Türk Tabipleri Birliği onurlu bir tarihe sahip, demokratik bir tarihe sahip ve şu anda aslında bu yasa teklifinin içerisinde Türk Tabipleri Birliği gibi kamu kuruluşlarını, demokratik kitle örgütlerini, kamu faydası sağlayan, demokrasi mücadelesi veren sendika ve diğer meslek birliklerini ortadan kaldırma, tasfiye etme, gücü yetmiyorsa da azaltma yani müdahale ettiği alanı daraltma çabası içesinde getirilmiş bir yasa teklifi.
BAŞKAN - Sayın Kemalbay, lütfen, önerge üzerinde yoğunlaşalım.
SERPİL KEMALBAY PEKGÖZEGÜ (İzmir) - Dolayısıyla burada bu yasa teklifinin 1'inci maddesinin en son kısmında da Cumhurbaşkanı yetkilendiriliyor. Yani biz burada "evet" dediğimiz zaman, "evet" şeklinde oylarımızı kullandığımız zaman Cumhurbaşkanı ruhsatlandırma uzmanı gibi bu konuda da karar verici olacak.
Değerli arkadaşlar, ben şöyle düşünüyorum, daha önce cuma günkü konuşmamda da ifade etmiştim: Sizler de eminim ki bu yasayı çok fazla benimsemiyorsunuz. Fakat bu yasayla ilgili olarak çok da fazla inisiyatifiniz yok çünkü aslında bir şeylere sizlerin de karar verme yetiniz yok, karar verme inisiyatifine sahip değilsiniz, halkı temsil etme iradesine sahip değilsiniz, aslında AKP diye bir partinin de olmadığını düşünüyorum.
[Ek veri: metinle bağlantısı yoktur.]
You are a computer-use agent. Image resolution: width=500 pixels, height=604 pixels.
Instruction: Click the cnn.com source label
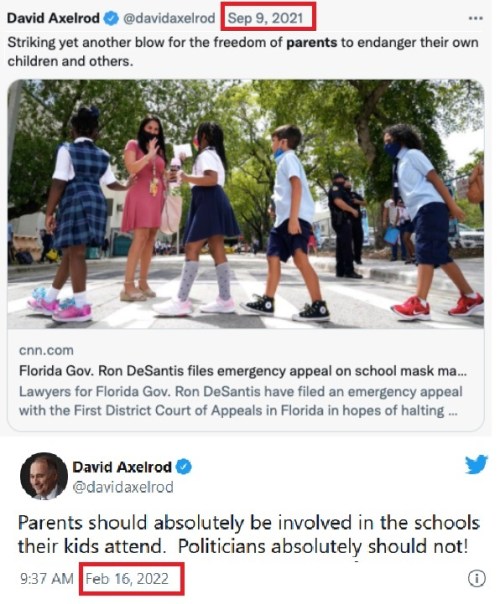pyautogui.click(x=46, y=351)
VİLDAN YILMAZ GÜREL (Bursa) - Hakaret ediyorsunuz, hakaret etmeyin!
SERPİL KEMALBAY PEKGÖZEGÜ (İzmir) - Dolayısıyla, bizde şöyle bir...
BAŞKAN - Lütfen önerge üzerinde konuşalım sayın vekilim.
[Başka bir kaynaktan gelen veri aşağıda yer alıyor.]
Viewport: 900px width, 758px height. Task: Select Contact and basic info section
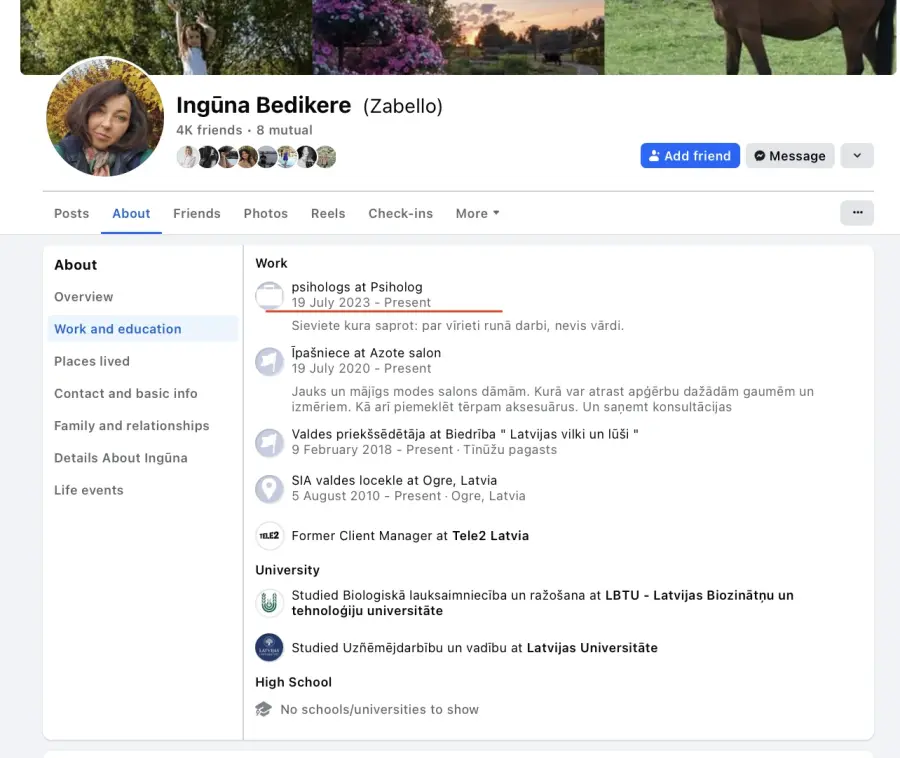tap(126, 394)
SERPİL KEMALBAY PEKGÖZEGÜ (İzmir) - Tam da onunla ilgili konuşuyorum.
VİLDAN YILMAZ GÜREL (Bursa) - Hakaret ediyor!
BAŞKAN - Lütfen karşılıklı konuşma olmasın sayın vekillerim.
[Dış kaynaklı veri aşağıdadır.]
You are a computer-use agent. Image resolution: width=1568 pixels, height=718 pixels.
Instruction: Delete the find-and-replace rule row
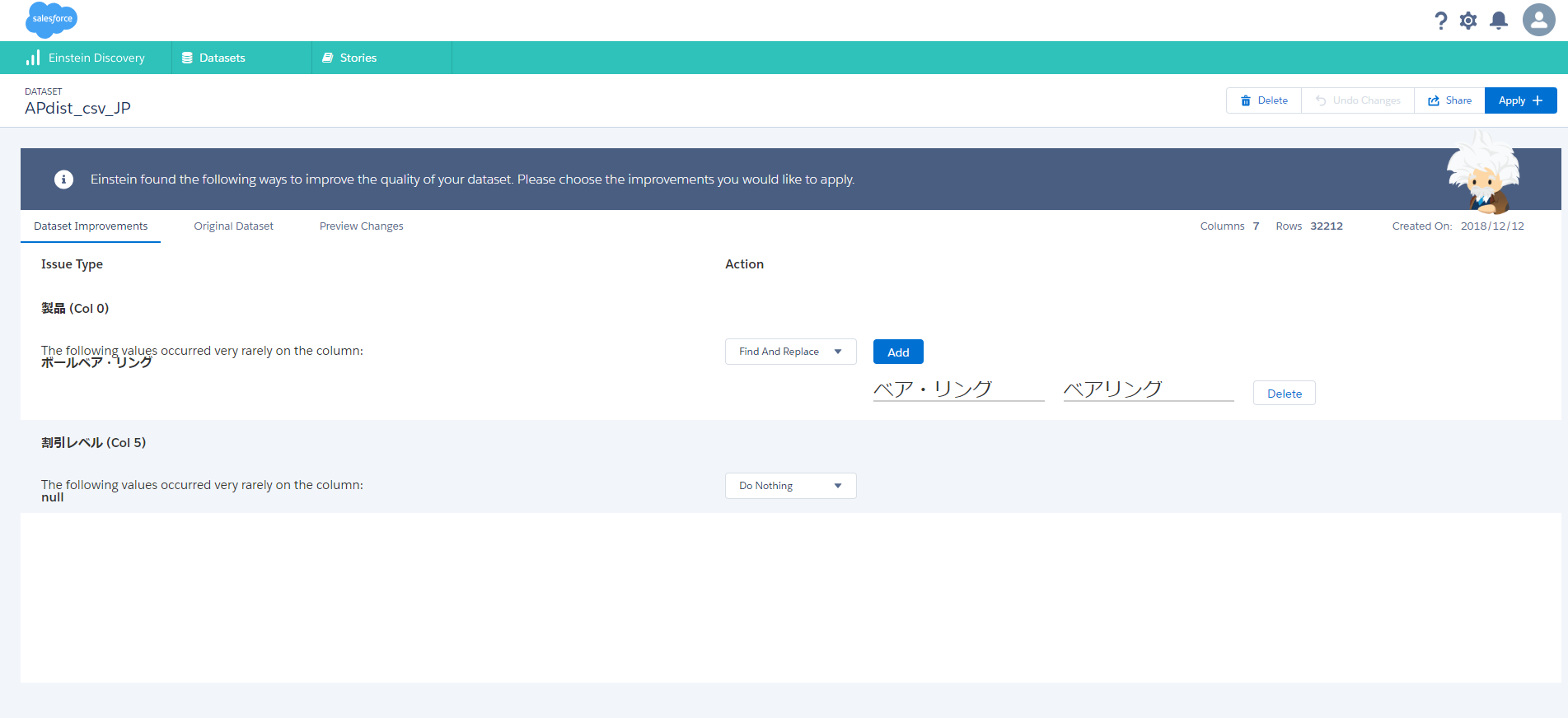tap(1284, 394)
SERPİL KEMALBAY PEKGÖZEGÜ (İzmir) - Bakın, bizde şöyle bir şey var...
BAŞKAN - Önerge üzerinde lütfen...
SERPİL KEMALBAY PEKGÖZEGÜ (İzmir) - Bu yasa geçtiği zaman, bu yasa sizleri de sizlerin çocuklarınızı da sizlerin gelecek kuşaklarınızı da etkileyecek ve biz, aslında, burada sizin çocuklarınızı da savunuyoruz çünkü bizde bir laf var, bakın "Susma, sustukça sıra sana gelecek."
VİLDAN YILMAZ GÜREL (Bursa) - Teşekkür ederiz, bizim fikirlerimizi...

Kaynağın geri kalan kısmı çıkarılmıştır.